Vaccine Lotto Colorado

Colorado Gov. Jared Polis makes a point during a news conference Wednesday, July 7, 2021, to introduce the fifth and final $1-million winner in the state’s vaccine lottery at the governor’s mansion in Denver.

Gov. Jared Polis laid out five responses Thursday the state is enacting or preparing to enact should the rise in COVID-19 hospitalizations not rapidly reverse in the coming days.

He made no mention of a broad public health order like masking.

Hospitals are at their most stressed point in the pandemic thus far, state and facility officials have said in recent days. This is due to several factors, including COVID-19 and staffing struggles. State leaders have repeatedly expressed concern about the "tight" intensive care and acute care beds statewide. As the trend continues, Polis said Thursday that the state has already begun to respond.

The "tools" the state has in its "tool belt," as Polis described it, include:

  • requesting medical teams from the Federal Emergency Management Administration;
  • a temporarily order a stop to cosmetic and elective procedures;
  • reactivation of the crisis standards of care, which allow hospitals to change transfer, staffing and, in a worst-case scenario, triage systems to prioritize the use of scarce beds and resources;
  • a new executive order regarding patient transfers; and
  • the stepped-up deployment of monoclonal antibody treatment to people infected with COVID-19.

Asked if a health order, like masking, was also being considered, Polis pivoted back to those five options. Other state health officials told reporters earlier this week that they were continuing to rely on local leaders to enact their own policies as they see fit. Boulder and Larimer counties have both instituted mask orders of late.

The state ceded control of the pandemic response to local authorities since the late spring, when the pandemic appeared to be receding and vaccines were rolling out steadily. As cases have steadily risen in recent months, the governor has said repeatedly that hospitalizations are his primary benchmark in deciding any statewide action. But other than vague comments about potential policy responses, he and state health officials have not indicated an imminent health order that would affect day-to-day life for Coloradans.

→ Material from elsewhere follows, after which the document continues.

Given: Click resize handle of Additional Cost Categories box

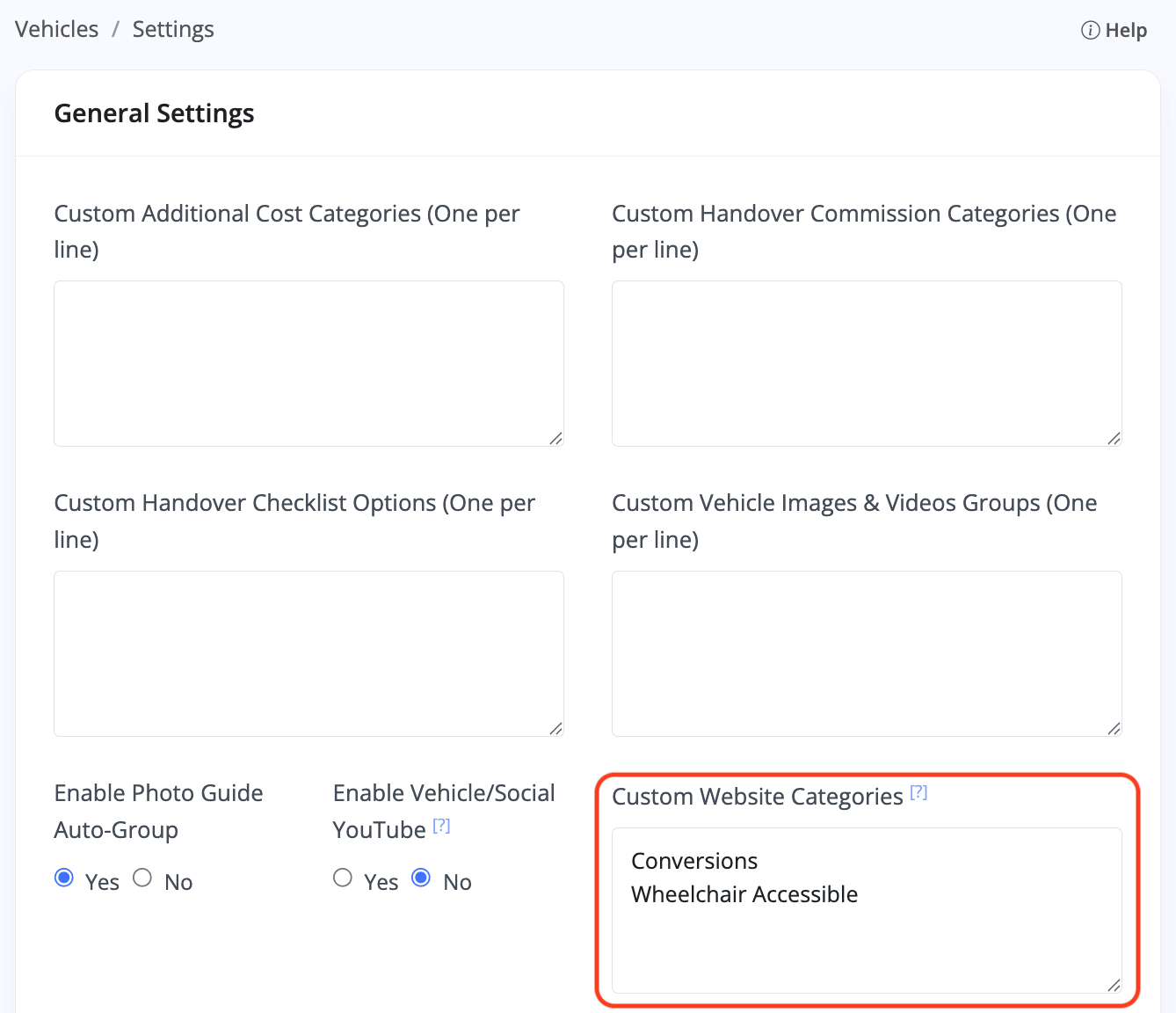Looking at the screenshot, I should [x=555, y=438].
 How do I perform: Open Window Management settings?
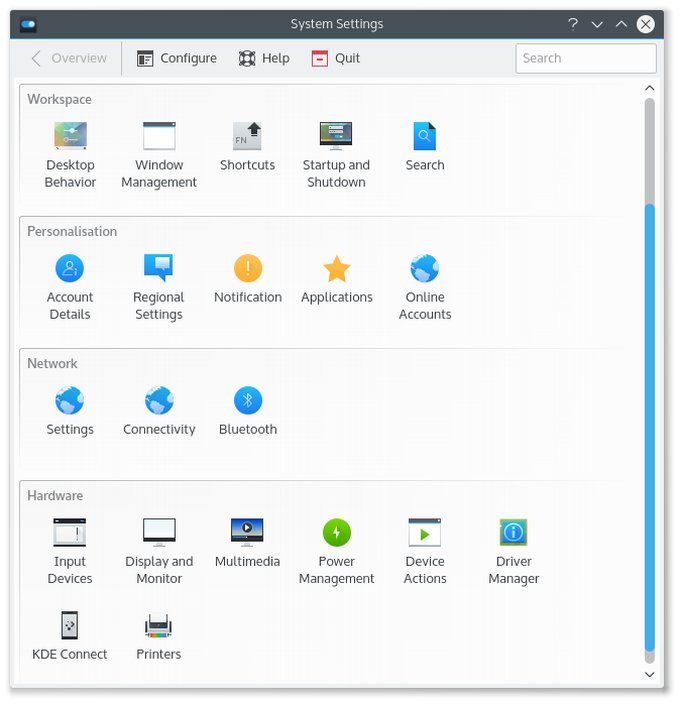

Polis said he didn't anticipate cases or hospitalizations dropping in the coming days and that at least two or three of those five options would likely be activated soon.

Already, the state is preparing to launch five mobile buses to dole out the antibody course statewide. The treatment has been found to reduce hospitalizations in symptomatic cases, though it's most effective when administered shortly after symptoms begin. Two of those buses will be deployed beginning Monday, the governor said.

The goal now is to take the treatment out of hospitals, freeing up space and staff, and into mobile clinics and other care settings. Cara Welch, spokeswoman for the Colorado Hospital Association, said Wednesday that the treatment has primarily been distributed in hospitals up to this point and that, with repeated COVID-19 surges, those facilities have often been too busy or too short-staffed to be proactive in using the drug.

Parts of the crisis standards of care were enacted for much of the first year of the pandemic, particularly to help hospitals struggling with staffing and access to protective equipment. But a critical provision of the standards also provide hospitals the ability to triage beds, ventilators or care generally, should their capacity — thanks to a surge or staffing — be overwhelmed. Officials have long said that is a worse-case scenario.

Eric France, the state's chief medical officer, told reporters Thursday that the staffing portion of the crisis standards of care is "likely to be activated" soon. He said he will also consider looking at the "principals of triaging" scarce resources, as was seen in some, more desperate situations elsewhere in the United States.

The delay of elective — which often translates to non-emergency — procedures was universal during the first several months of the pandemic, as hospitals protected bed space and resources. Many have expressed hesitancy to do so again: The downstream effects of delayed care are beginning to wash over facilities, as patients with more advanced conditions begin to fill hospital beds.

But with the current surge, Polis said cosmetic and elective procedures may again be halted. UCHealth has already begun "scaling back" some procedures, an official there told The Gazette this week, though HealthONE, another major system, said it had not taken that step yet.

The governor continued to hammer the pandemic as it stands today as one "of the unvaccinated." More than 72% of the state's 12-and-older population are fully vaccinated, and more than three-quarters of current COVID-19 hospitalizations are among the unvaccinated, according to state data.

Polis said that the average age of a vaccinated Coloradan in the hospital is 73; those older residents have both been far more susceptible to severe disease and were among the first to be vaccinated, which, officials have said, may mean their immunity has waned further than others.

But the average age of unvaccinated patients, Polis said, is 57. Of 31 people who've died from the virus recently and are between the ages of 12 and 40, Polis said all but one was unvaccinated; the lone inoculated death had a "terminal illness" that further complicated his situation. 

The vast majority of recent deaths in older populations have also been among the unvaccinated, he said.

"If you're under 40 and you haven't been vaccinated, just look at the data," he said. "This is a deadly virus to you now. You're really rolling the dice if you get it."